Umgeben von Seeluft und Möwen, liegt das Häuschen in der Altstadt am Bodensee. Oben im Dachgeschoss befindet sich eine Ferienwohnung. Betrat man das Haus und trat in den Flur, wirkte der Raum sehr kahl und steril, nicht so einladend wie man Gäste gerne begrüßt. So kam die Frage auf, wie man das Ganze verschönern könnte. Da der Flur gleichzeitig ein Fluchtweg, bei Bränden o.Ä. ist, darf dort nichts abgestellt werden oder weit von den Wänden herausstehen. Daraus entstand die Idee für eine flache Wandskulptur.
Aus dem friedlichen Rauschen der Wellen und fließenden Bewegungen des Windes, wurde die sanfte, abgerundete Form der Skulptur. Natürliche Farben vom sandigen Stein; dem warmen Sand unter den Füßen; sie beeinflussten die Farbwahl und auch die Materialauswahl - Beton.
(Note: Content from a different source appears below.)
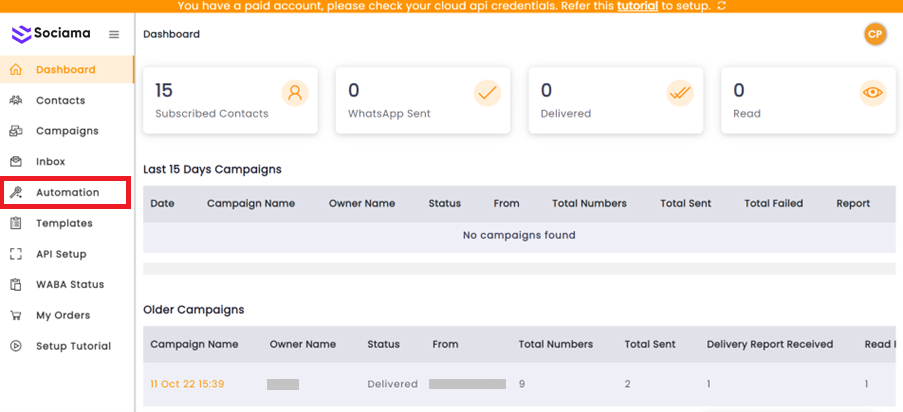This screenshot has width=903, height=412.
Task: Open Dashboard in the sidebar
Action: tap(65, 70)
Aber wie kam es zur Tischdecke? Nachhaltigkeit und Recycling inspirierten einfach mal alles durchzuwühlen was so da ist, so fanden sich ein paar alte Tischdecken von Oma, die selbst lange in dem Haus gelebt hat. So ist ein geschichtlicher Teil in der Skulptur verewigt. Und Stoff lässt sich sehr gut in Beton tunken und im nassen Zustand in eine fließende Form drapieren. Wenn man Stoff reißt, entstehen auf experimentelle Weise sehr schöne, unsaubere Kanten. Außerdem gab es noch Reste von Alu-Fliegengitter gefunden, das man super biegen kann und somit eine Unterkonsturktion für die Stoff-Beton-Lagen erzeugen. Nach einem Trip in den Baumarkt, um Gießbeton zu kaufen; waren alle Materialien am Start.